Now, we went slower than ever. It took us about 10 minutes to negotiate the 500 meters of No Man’s Land between the two borders. Again, we stopped. Now we had to enter Pakistan. Once again, out of the train with luggage. I didn’t mind with my puny backpack. However, 3 of our 4 companions were weighed down with heavy suitcases. They were bringing home gifts and whatever goods were unavailable in Pakistan. All except Richard—traveling light. In front of a square building with small windows and large doors we were made to line up in the sun, which by now, was blazing. The building was totally isolated. There was no road leading to it, nor were there cables for telephones or electricity. There must have been 200 people on that train. They were mostly men. The few women were each attached to a man, a husband, I supposed. Half were in local dress and half wore western clothes. Quite a number of them were carrying large bags or cases of various goods to be sold later. The bags seemed to have clothing, while the cases had various tools and utensils that we had seen when they were opened. Wolfe and I were the only Westerners.


We were ushered in and it took us a minute or two to get used to the darkness with dust swirling in the light from the tiny windows. I looked around. We seemed to have fallen down a rabbit hole into the 19th century. Not a light anywhere except for two oil lamps. The walls were lined with shelves containing book-like files with odd bits of paper sticking out, bound with ribbons in true British bureaucratic tradition. The passport controllers were police in crisp uniforms. They checked our visas and asked us why we were entering Pakistan. It was as if they were saying “show us why we should let you in.” It felt like Colonialism without the Colonizers. Then, they asked how much money we had. Luckily, Wolfe had warned me of this question because neither of us had the required amount. What we did was to combine our money and after the first of us showed the money, he was to pass it, surreptitiously, to the other. It worked, our passports were stamped, and we were through.

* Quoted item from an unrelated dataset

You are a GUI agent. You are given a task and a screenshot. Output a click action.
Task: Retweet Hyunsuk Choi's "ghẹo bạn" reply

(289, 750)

Then we were sent to the customs area. The customs agents wore white shirts, bowties, visors, and some type of garter on their sleeves. They looked like movie extras. Now we were in a smoky, dusty 1930s film noir. The atmosphere was tense, the faces, sullen. They held their single lamp in one hand while they went through our belongings with the other. They did this with everyone; everyone except poor Golan. The police kept him, and he did not get back on the train. Leaving felt like a prison exit office. We were allowed to carry our own possessions and we were handed back our passports. We walked out into the sunshine and had to shade our eyes. When I asked his friends, what would happen to Golan next, they could only shrug, only speculate. Then we saw him. With head bowed, Golan came over to say goodbye. He was being deported back to Iran. He would be their problem now. His own problem was he had no money. Could we help him so he could at least get to Zahedan? I gave him 40 Rupees. Who cares? He needed help and it wasn’t much, anyway. We say “Goodbye.”

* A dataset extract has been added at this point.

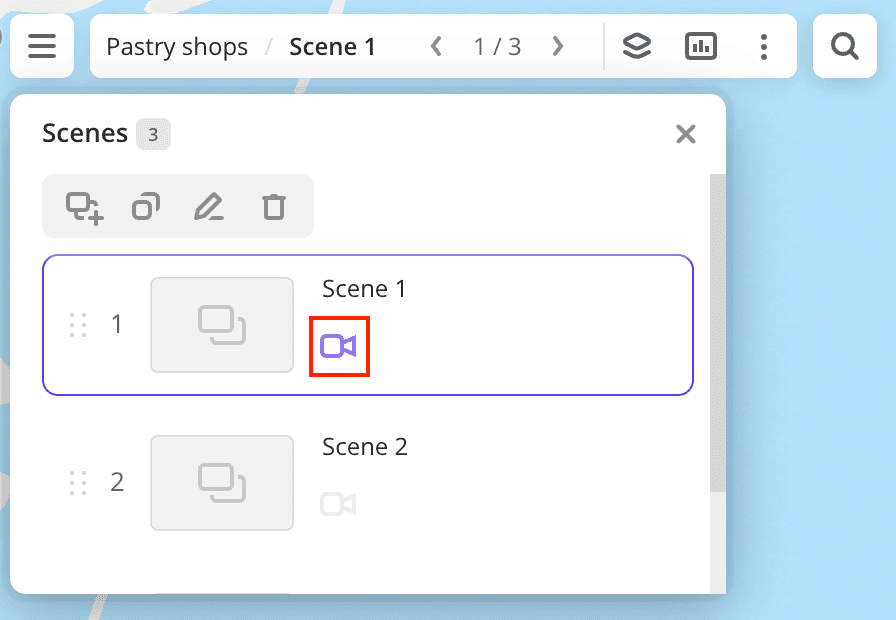Go to the next scene arrow
Viewport: 896px width, 620px height.
point(558,46)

By the time we left the customs shed we were ravenous. We had already spent 8 hours on our trip, yet we were hardly beyond the starting point. We still had a bit of bread left from the night before, so we weren’t going to starve. We boarded and went back to our original compartment, thankfully, still empty. Our Pakistani companions were especially lucky. They had hidden contraband under the seats. They checked and it was all there. Each of them had a package containing alcohol, cigarettes, and foreign currency. We were told all these items would have disappeared in the customs shed. Now we had plenty of time to wait and relax while the rest of the passengers were checked and searched. We kept hoping that Golan would reappear, but it was not to be.

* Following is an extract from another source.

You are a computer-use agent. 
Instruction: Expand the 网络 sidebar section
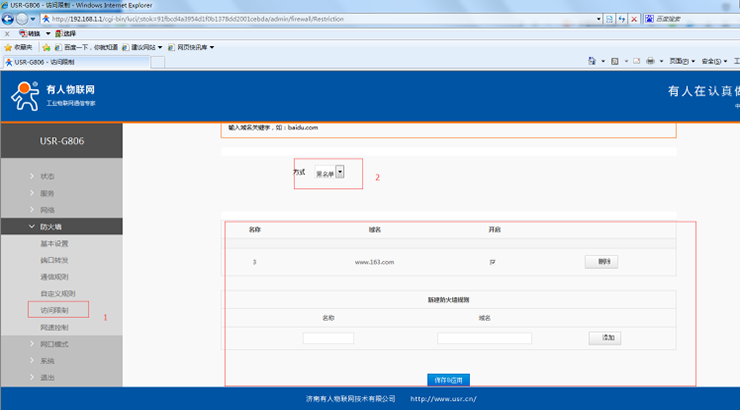coord(48,209)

It was 2:00 pm when the train jerked forward and slowly chugged out of the border area. I held my breath while it picked up speed, but it was a wasted effort. It did not pick up speed. It simply chugged forward slowly for a mile, maybe less, and stopped at the first station inside Pakistan, Taftan. This was a real station with lots of milling people, hawkers selling food, drinks, and religious baubles. Hungry, as we were, we got up to buy things, but Mohammad and Tamir sat us down again. We had to all stay put in our compartment in order to keep it for ourselves. At some point, they said, the train would fill up and we would have to allow others in, but not yet. When we protested that we would miss the food sellers and we were all hungry, they laughed. “Let the people find their seats and there will still be plenty of time to get food.” Prophetic or what? We were in that station for 20 minutes. And the next one, and the one after that. Our train was a local, stopping at each and every village with the hint of a station for the entire trip from Zahedan to Quetta. We had food stops, toilet stops (the train’s WCs were getting rank), telephone stops (the boys phoned their parents) and stops to let just one single passenger on or off. It was the ride of the century. We spent more time standing still than moving.


Gradually the look of the incoming passengers changed. Whereas in the beginning they were mostly dressed in Irani or Western type clothing, slowly more and more of them were dressed in (what I assumed was) native garb. The men wore loose fitting white trousers and tunics and the women billowy, colorful, dresses and scarves. I was seeing the pages of National Geographic come to life. Toward what I judged to be the midway point of the trip we had a particularly long stop of an hour. Wolfe and I were too tired to leave the train as Tamir and Osman did. They were gone quite a while and Wolfe and I were semi-napping as different people opened and shut our door, looking for a suitable compartment. They would look around, see lots of suitcases (the boys had 2 each) and ask how many we were. We would always include Golan in the head count to discourage our empty seats being taken. Tamir and Osman got back about 10 minutes after the train started, but we knew by now it was their style to mill about in the aisle before taking their seats. Twenty minutes later Osman sat next to me and half whispered in an agitated voice. “Did you see the two tall fellows who came in here a while ago then left very politely? Well they are tribals from the area and when they talked to each other, they had no idea that I could understand their dialect. My grandparents come from near here. Well, what they are planning is to run into our compartment, create a commotion, throw all our bags out the window, then jump out themselves. I know it sounds crazy, but it really is known to happen.”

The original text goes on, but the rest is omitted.